**Things to do**
1) Using the King Rollo article, explain in one to three sentences why the animations used a 2D style.
2) Write a continuation of the King Rollo article, starting right after its final line.

- Genre: Animated series
- Written by: David McKee
- Narrated by: Ray Brooks
- Composer: Duncan Lamont
- Country of origin: United Kingdom
- Original language: English
- No. of seasons: 1
- No. of episodes: 13

Production
- Running time: 5 minutes
- Production company: King Rollo Films

Original release
- Network: BBC1
- Release: 1 October – 24 December 1980

= King Rollo =

Television series

King Rollo is a children's character, created by David McKee in 1980. He is the main character in a series of books, animations narrated by Ray Brooks, and a comic strip in the magazine Buttons. Thirteen episodes of the animation were produced in 1980 by McKee's own King Rollo Films, where the character is the company's mascot and namesake and were originally shown as part of the pre-school 'See-Saw' strand.

Rollo himself is a childlike king who is always in need of advice and assistance from his friends. Among these are The Magician (a father figure); Cook (the king's cook, a mother figure, who was arguably the real ruler of the kingdom); his neighbour and girlfriend, Queen Gwen; King Frank; and Rollo's cat, Hamlet, who was generally portrayed as wiser than Rollo himself.

The animations used the same colourful cut-out paper look as McKee's other works, such as Mr Benn. The 2D animation style saved on production costs. The characters' legs would rotate outwards when walking until they were at right-angles to the sides of their body.

==Episodes==

| No. | Title | Original release date |
|---|---|---|
| 1 | "The Bread" | 1 October 1980 |
| 2 | "The Playroom" | 8 October 1980 |
| 3 | "The Bath" | 15 October 1980 |
| 4 | "The Dishes" | 22 October 1980 |
| 5 | "The New Shoes" | 29 October 1980 |
| 6 | "The Breakfast" | 5 November 1980 |
| 7 | "The Tree" | 12 November 1980 |
| 8 | "The Comic" | 19 November 1980 |
| 9 | "King Frank" | 26 November 1980 |
| 10 | "The Birthday" | 3 December 1980 |
| 11 | "The Balloons" | 10 December 1980 |
| 12 | "The Search" | 17 December 1980 |
| 13 | "The Dog" | 24 December 1980 |

==DVD==
On 28 October 2013, 'Demand DVD' released all thirteen episodes on a DVD called 'The Adventures of King Rollo', (ASIN	B00DZT4838).

==Books==
- King Rollo and the New Shoes (1979)
- King Rollo and the Bread (1979)

**Supplied data**
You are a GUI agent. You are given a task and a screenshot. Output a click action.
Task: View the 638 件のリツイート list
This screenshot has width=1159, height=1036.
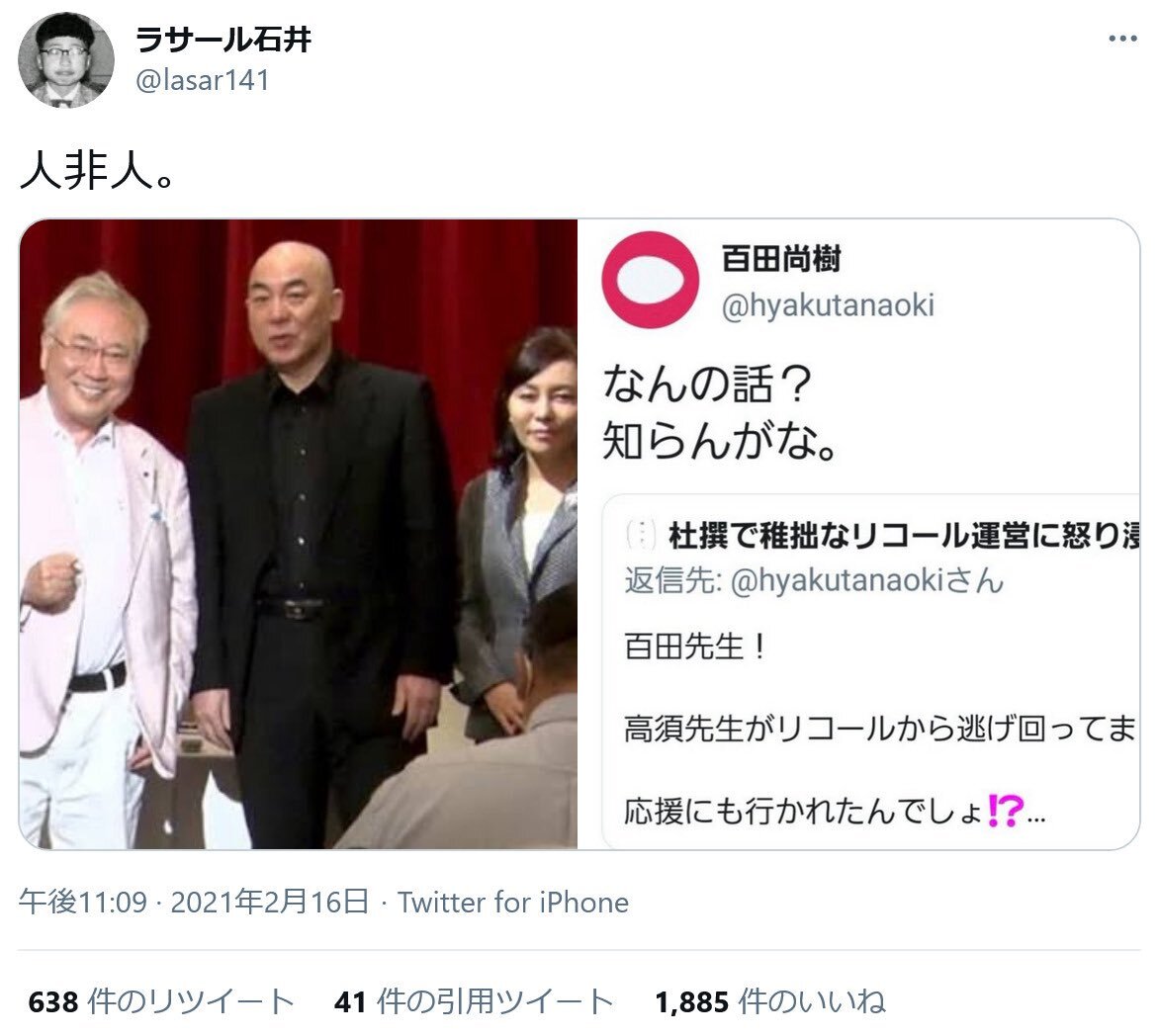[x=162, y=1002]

**Written answers**
1) The article says the 2D animation style saved on production costs.

2)
- King Rollo and the Birthday (1979)
- King Rollo and the Balloons (1980)
- King Rollo and the Tree (1980)
- King Rollo and the Dishes (1980)
- King Rollo and the Bath (1981)
- King Rollo and King Frank (1981)
- King Rollo and the Search (1981)
- King Rollo and the Playroom (1982)
- King Rollo and the Breakfast (1982)
- King Rollo and the Dog (1982)
- King Rollo and the Mask (1982)
- King Rollo's Letter and Other Stories (1984): collection containing: King Rollo and the Letter; King Rollo and the Bush; King Rollo and the Present; King Rollo and the Tent
- King Rollo's Winter (1986): board book
- King Rollo's Spring (1987): board book
- King Rollo's Summer (1988): board book
- King Rollo's Autumn (1988): board book
- King Rollo and Santa's Beard (1990): also published as King Rollo's Christmas
- King Rollo and the New Stockings (2001)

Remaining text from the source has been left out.